Description of the task: Could you return each line below without altering a word?

Provided information:
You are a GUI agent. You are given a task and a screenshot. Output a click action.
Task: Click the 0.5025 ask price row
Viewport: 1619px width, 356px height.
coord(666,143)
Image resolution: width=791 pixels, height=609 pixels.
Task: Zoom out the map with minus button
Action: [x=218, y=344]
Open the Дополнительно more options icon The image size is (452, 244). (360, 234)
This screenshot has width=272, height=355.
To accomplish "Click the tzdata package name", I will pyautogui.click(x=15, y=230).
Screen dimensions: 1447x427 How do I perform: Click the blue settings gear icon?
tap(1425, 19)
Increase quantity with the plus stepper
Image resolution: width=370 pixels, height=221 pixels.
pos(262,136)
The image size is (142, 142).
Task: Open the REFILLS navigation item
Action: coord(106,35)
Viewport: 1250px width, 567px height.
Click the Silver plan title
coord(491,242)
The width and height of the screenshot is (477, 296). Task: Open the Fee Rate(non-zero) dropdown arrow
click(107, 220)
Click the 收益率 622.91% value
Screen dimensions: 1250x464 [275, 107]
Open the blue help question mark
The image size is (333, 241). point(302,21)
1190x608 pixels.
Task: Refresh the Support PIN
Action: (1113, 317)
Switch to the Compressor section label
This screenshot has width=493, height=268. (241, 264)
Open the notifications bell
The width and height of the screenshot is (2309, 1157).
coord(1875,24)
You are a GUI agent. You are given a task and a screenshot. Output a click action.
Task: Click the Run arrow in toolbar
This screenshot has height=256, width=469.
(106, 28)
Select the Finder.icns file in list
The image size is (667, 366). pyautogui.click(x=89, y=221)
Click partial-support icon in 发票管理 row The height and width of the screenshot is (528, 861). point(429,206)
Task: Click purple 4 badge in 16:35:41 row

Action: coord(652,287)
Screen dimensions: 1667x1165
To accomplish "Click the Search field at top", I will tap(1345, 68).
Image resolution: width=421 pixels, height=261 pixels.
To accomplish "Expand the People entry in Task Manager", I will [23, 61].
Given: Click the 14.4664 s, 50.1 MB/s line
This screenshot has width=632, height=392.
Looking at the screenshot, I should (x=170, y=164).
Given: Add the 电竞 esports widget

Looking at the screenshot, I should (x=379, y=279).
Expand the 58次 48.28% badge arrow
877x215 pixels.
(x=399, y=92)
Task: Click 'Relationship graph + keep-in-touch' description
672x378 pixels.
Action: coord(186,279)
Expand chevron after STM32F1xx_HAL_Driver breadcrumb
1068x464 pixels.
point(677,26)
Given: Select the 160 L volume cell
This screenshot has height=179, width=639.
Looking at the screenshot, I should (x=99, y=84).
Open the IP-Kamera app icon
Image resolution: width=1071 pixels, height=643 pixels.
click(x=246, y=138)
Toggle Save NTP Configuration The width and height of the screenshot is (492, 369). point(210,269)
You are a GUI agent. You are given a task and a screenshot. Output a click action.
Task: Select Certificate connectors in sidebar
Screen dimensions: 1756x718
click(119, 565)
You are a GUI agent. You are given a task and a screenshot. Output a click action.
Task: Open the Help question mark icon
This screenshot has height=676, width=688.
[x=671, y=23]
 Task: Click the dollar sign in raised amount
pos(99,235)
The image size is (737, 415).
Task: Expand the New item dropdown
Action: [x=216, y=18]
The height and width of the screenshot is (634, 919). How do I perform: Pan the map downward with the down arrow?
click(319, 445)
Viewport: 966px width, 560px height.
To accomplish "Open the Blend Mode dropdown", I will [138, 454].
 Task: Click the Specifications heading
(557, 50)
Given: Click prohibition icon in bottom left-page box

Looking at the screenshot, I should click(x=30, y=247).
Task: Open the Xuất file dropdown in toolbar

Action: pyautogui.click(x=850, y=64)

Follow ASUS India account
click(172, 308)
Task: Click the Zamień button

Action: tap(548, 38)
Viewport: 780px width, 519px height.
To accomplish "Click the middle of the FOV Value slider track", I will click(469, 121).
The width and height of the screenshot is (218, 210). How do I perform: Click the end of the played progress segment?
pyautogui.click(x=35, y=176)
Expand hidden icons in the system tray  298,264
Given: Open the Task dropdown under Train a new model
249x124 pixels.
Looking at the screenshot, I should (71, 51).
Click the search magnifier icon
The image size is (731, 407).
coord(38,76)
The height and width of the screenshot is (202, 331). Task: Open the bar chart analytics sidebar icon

Task solution:
You are a GUI agent. You are given a task and a screenshot. Output a click action.
Task: Click the 0.5025 ask price row
Viewport: 1619px width, 356px height.
coord(666,143)
Image resolution: width=791 pixels, height=609 pixels.
Task: Zoom out the map with minus button
Action: [x=218, y=344]
Open the Дополнительно more options icon The image size is (452, 244). (360, 234)
This screenshot has width=272, height=355.
To accomplish "Click the tzdata package name", I will pyautogui.click(x=15, y=230).
Screen dimensions: 1447x427 How do I perform: Click the blue settings gear icon?
tap(1425, 19)
Increase quantity with the plus stepper
Image resolution: width=370 pixels, height=221 pixels.
pos(262,136)
The image size is (142, 142).
Task: Open the REFILLS navigation item
Action: coord(106,35)
Viewport: 1250px width, 567px height.
Click the Silver plan title
coord(491,242)
The width and height of the screenshot is (477, 296). Task: Open the Fee Rate(non-zero) dropdown arrow
click(107, 220)
Click the 收益率 622.91% value
Screen dimensions: 1250x464 [275, 107]
Open the blue help question mark
The image size is (333, 241). point(302,21)
1190x608 pixels.
Task: Refresh the Support PIN
Action: (1113, 317)
Switch to the Compressor section label
This screenshot has width=493, height=268. (241, 264)
Open the notifications bell
The width and height of the screenshot is (2309, 1157).
coord(1875,24)
You are a GUI agent. You are given a task and a screenshot. Output a click action.
Task: Click the Run arrow in toolbar
This screenshot has height=256, width=469.
(106, 28)
Select the Finder.icns file in list
The image size is (667, 366). pyautogui.click(x=89, y=221)
Click partial-support icon in 发票管理 row The height and width of the screenshot is (528, 861). point(429,206)
Task: Click purple 4 badge in 16:35:41 row

Action: coord(652,287)
Screen dimensions: 1667x1165
To accomplish "Click the Search field at top", I will tap(1345, 68).
Image resolution: width=421 pixels, height=261 pixels.
To accomplish "Expand the People entry in Task Manager", I will [23, 61].
Given: Click the 14.4664 s, 50.1 MB/s line
This screenshot has width=632, height=392.
Looking at the screenshot, I should (x=170, y=164).
Given: Add the 电竞 esports widget

Looking at the screenshot, I should (x=379, y=279).
Expand the 58次 48.28% badge arrow
877x215 pixels.
(x=399, y=92)
Task: Click 'Relationship graph + keep-in-touch' description
672x378 pixels.
Action: coord(186,279)
Expand chevron after STM32F1xx_HAL_Driver breadcrumb
1068x464 pixels.
point(677,26)
Given: Select the 160 L volume cell
This screenshot has height=179, width=639.
Looking at the screenshot, I should (x=99, y=84).
Open the IP-Kamera app icon
Image resolution: width=1071 pixels, height=643 pixels.
click(x=246, y=138)
Toggle Save NTP Configuration The width and height of the screenshot is (492, 369). point(210,269)
You are a GUI agent. You are given a task and a screenshot. Output a click action.
Task: Select Certificate connectors in sidebar
Screen dimensions: 1756x718
click(119, 565)
You are a GUI agent. You are given a task and a screenshot. Output a click action.
Task: Open the Help question mark icon
This screenshot has height=676, width=688.
[x=671, y=23]
 Task: Click the dollar sign in raised amount
pos(99,235)
The image size is (737, 415).
Task: Expand the New item dropdown
Action: [x=216, y=18]
The height and width of the screenshot is (634, 919). How do I perform: Pan the map downward with the down arrow?
click(319, 445)
Viewport: 966px width, 560px height.
To accomplish "Open the Blend Mode dropdown", I will [138, 454].
 Task: Click the Specifications heading
(557, 50)
Given: Click prohibition icon in bottom left-page box

Looking at the screenshot, I should click(x=30, y=247).
Task: Open the Xuất file dropdown in toolbar

Action: pyautogui.click(x=850, y=64)

Follow ASUS India account
click(172, 308)
Task: Click the Zamień button

Action: tap(548, 38)
Viewport: 780px width, 519px height.
To accomplish "Click the middle of the FOV Value slider track", I will click(469, 121).
The width and height of the screenshot is (218, 210). How do I perform: Click the end of the played progress segment?
pyautogui.click(x=35, y=176)
Expand hidden icons in the system tray  298,264
Given: Open the Task dropdown under Train a new model
249x124 pixels.
Looking at the screenshot, I should (71, 51).
Click the search magnifier icon
The image size is (731, 407).
coord(38,76)
The height and width of the screenshot is (202, 331). Task: Open the bar chart analytics sidebar icon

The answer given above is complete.